* **PROBLEM REQUIREMENTS**: Pick out each line of the records below that contains the word "element", and copy those lines.

Saved entries:
######
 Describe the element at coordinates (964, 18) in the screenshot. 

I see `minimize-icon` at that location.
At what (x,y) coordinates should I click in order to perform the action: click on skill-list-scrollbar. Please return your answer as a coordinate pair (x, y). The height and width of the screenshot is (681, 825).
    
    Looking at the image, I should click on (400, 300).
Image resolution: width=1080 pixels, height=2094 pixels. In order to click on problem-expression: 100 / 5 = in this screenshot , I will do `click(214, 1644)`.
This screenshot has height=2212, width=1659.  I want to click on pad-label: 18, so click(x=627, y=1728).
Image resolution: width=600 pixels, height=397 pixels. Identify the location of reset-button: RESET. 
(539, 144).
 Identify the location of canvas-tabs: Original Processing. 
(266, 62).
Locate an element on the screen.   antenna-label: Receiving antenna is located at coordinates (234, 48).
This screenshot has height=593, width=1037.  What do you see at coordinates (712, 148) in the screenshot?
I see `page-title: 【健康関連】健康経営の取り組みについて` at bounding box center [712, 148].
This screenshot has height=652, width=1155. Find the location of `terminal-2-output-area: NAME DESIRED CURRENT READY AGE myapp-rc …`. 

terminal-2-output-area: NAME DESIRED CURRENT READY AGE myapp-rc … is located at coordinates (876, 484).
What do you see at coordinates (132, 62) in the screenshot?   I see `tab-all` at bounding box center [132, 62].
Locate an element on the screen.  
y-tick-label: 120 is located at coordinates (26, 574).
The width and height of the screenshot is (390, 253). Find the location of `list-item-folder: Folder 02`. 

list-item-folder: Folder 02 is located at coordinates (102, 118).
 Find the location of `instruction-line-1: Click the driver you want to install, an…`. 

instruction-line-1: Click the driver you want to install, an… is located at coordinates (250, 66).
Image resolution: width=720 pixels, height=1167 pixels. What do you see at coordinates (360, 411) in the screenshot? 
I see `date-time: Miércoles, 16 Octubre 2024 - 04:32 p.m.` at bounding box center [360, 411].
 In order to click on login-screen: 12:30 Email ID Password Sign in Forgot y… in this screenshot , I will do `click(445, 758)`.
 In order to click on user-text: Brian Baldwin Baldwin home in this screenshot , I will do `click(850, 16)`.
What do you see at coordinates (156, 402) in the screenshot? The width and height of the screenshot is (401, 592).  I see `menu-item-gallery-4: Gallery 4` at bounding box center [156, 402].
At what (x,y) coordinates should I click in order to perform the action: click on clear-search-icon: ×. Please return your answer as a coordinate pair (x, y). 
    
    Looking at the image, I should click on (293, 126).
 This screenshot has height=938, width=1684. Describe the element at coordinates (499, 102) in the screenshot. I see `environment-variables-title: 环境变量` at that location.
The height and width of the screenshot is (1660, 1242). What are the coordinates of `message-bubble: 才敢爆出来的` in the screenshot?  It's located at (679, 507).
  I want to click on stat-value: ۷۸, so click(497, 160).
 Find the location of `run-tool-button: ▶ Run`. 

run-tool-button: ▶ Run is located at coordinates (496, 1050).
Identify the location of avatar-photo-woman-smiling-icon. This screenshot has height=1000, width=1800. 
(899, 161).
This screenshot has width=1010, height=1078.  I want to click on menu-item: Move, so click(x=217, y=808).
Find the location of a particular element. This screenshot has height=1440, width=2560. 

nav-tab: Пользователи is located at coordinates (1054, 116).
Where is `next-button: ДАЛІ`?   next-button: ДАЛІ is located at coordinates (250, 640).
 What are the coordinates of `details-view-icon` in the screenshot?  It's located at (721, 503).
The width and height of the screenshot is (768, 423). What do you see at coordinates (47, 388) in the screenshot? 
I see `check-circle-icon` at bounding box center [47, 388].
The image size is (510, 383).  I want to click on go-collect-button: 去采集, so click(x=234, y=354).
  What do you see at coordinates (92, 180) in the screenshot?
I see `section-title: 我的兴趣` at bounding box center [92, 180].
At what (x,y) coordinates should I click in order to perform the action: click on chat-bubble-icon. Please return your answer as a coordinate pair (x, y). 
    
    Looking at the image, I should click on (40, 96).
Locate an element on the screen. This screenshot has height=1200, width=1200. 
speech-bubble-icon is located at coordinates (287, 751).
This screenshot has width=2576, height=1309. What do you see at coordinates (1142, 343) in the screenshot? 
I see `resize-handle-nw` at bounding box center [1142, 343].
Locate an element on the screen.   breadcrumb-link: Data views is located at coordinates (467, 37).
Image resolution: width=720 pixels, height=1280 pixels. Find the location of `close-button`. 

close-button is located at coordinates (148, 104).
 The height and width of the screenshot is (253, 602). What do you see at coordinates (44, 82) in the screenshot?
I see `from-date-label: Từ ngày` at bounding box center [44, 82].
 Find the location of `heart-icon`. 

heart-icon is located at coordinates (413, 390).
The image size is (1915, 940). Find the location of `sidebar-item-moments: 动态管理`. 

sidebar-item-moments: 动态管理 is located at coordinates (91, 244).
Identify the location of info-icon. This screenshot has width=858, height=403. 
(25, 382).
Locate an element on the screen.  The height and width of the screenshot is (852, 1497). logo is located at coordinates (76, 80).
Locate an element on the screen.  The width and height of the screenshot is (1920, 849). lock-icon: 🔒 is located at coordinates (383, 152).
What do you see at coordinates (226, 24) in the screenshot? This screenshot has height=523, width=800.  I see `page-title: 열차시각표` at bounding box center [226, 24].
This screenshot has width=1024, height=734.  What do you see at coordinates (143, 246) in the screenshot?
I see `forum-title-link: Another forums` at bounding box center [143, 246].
######
* **OUTPUT**:
 Describe the element at coordinates (964, 18) in the screenshot. 
Locate an element on the screen.   antenna-label: Receiving antenna is located at coordinates (234, 48).
Locate an element on the screen.  
 This screenshot has height=938, width=1684. Describe the element at coordinates (499, 102) in the screenshot. I see `environment-variables-title: 环境变量` at that location.
Find the location of a particular element. This screenshot has height=1440, width=2560. 
Locate an element on the screen. This screenshot has height=1200, width=1200. 
Locate an element on the screen.   breadcrumb-link: Data views is located at coordinates (467, 37).
Locate an element on the screen.  The height and width of the screenshot is (852, 1497). logo is located at coordinates (76, 80).
Locate an element on the screen.  The width and height of the screenshot is (1920, 849). lock-icon: 🔒 is located at coordinates (383, 152).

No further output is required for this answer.